* [PROMPT]
What you should give back is every line from the one containing "Screen dimensions: 1024x768" through the last line of the records below, word for word and without pictures.

* [GIVEN INFORMATION]
<<<<

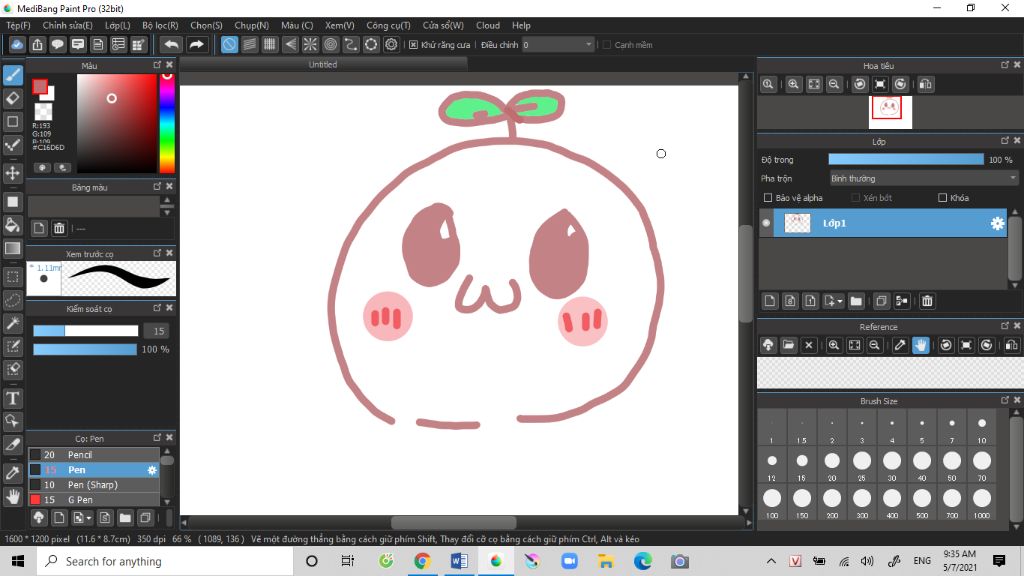Open the Bộ lọc(R) menu
Viewport: 1024px width, 576px height.
tap(160, 25)
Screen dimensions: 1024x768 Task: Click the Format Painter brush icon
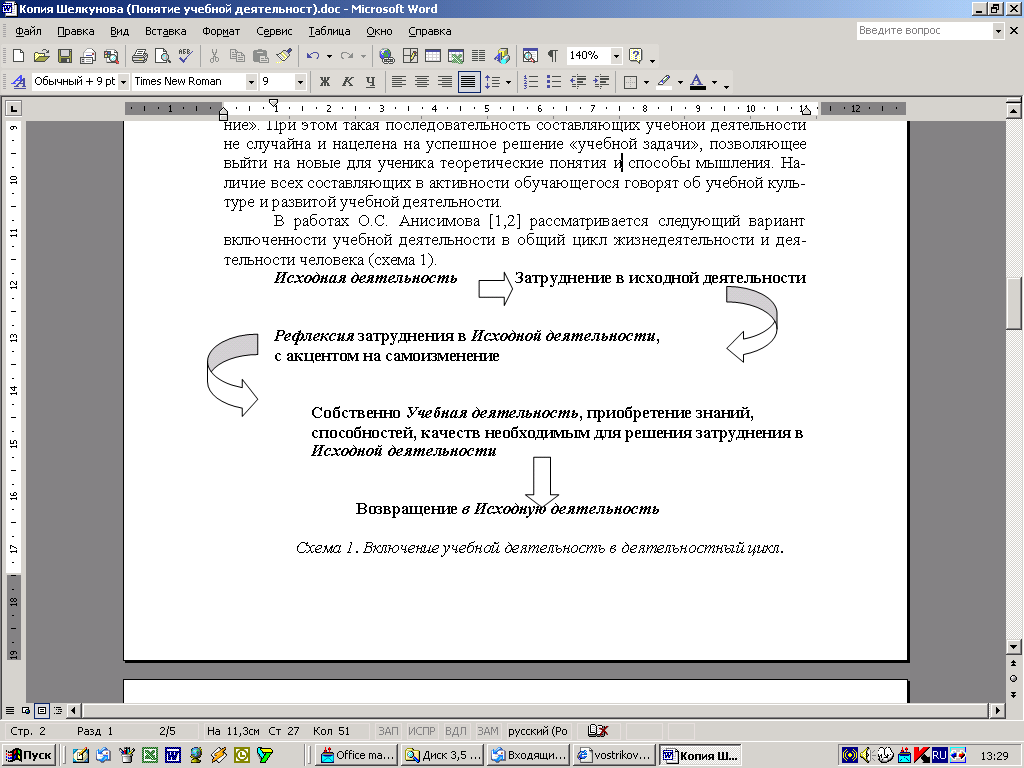283,56
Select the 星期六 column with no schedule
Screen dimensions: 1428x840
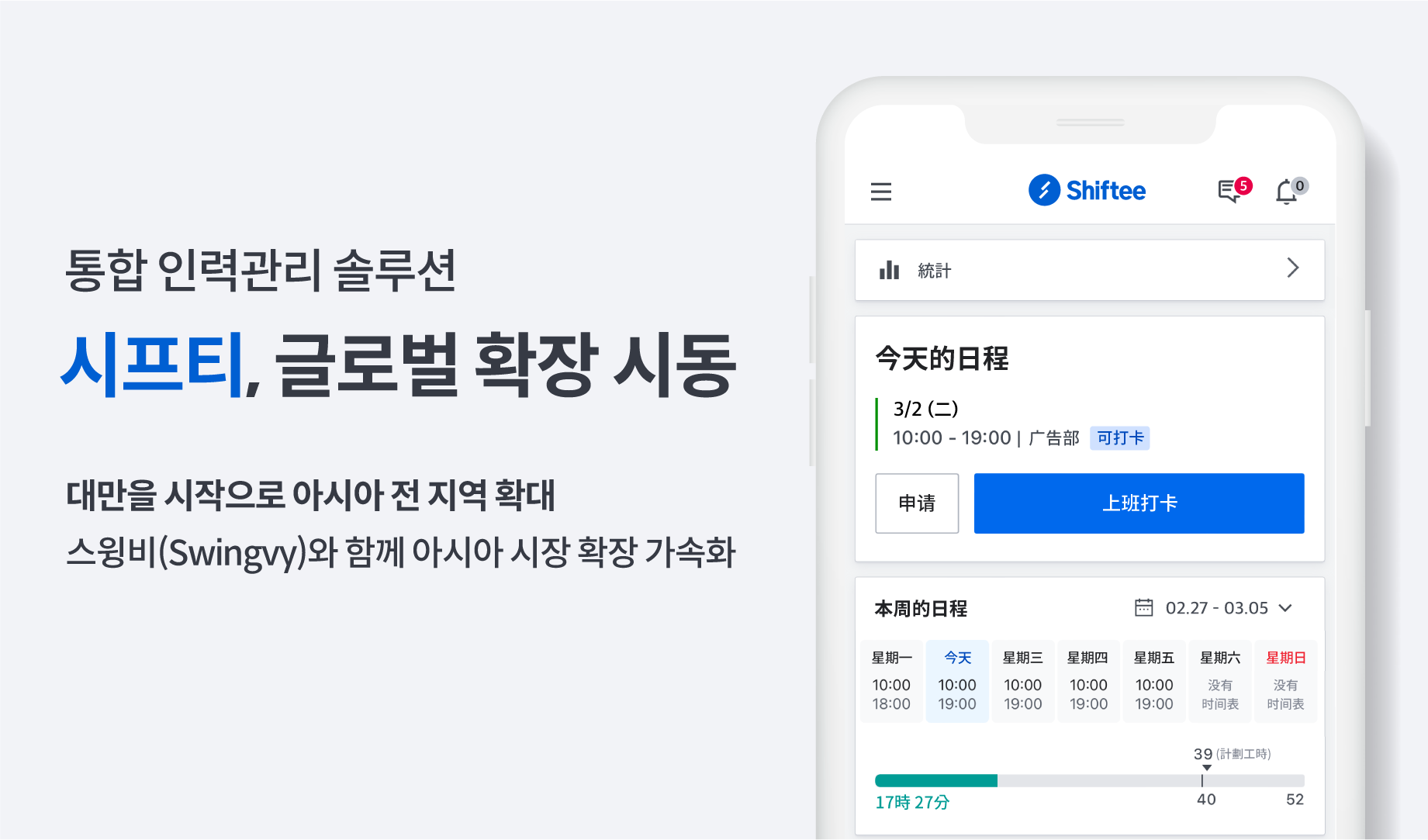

>>>>

* [EXERCISE OUTPUT]
Screen dimensions: 1024x768 Task: Click the Format Painter brush icon
283,56
Select the 星期六 column with no schedule
Screen dimensions: 1428x840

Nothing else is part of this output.